* **Exercise input**
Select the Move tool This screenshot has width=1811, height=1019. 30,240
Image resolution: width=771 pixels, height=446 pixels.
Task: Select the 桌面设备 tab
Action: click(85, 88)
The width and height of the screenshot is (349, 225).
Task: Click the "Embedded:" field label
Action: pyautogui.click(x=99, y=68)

* **Required action**
Line by line, copy the data above exactly as it reads.

* **Task answer**
Select the Move tool This screenshot has width=1811, height=1019. 30,240
Image resolution: width=771 pixels, height=446 pixels.
Task: Select the 桌面设备 tab
Action: click(85, 88)
The width and height of the screenshot is (349, 225).
Task: Click the "Embedded:" field label
Action: pyautogui.click(x=99, y=68)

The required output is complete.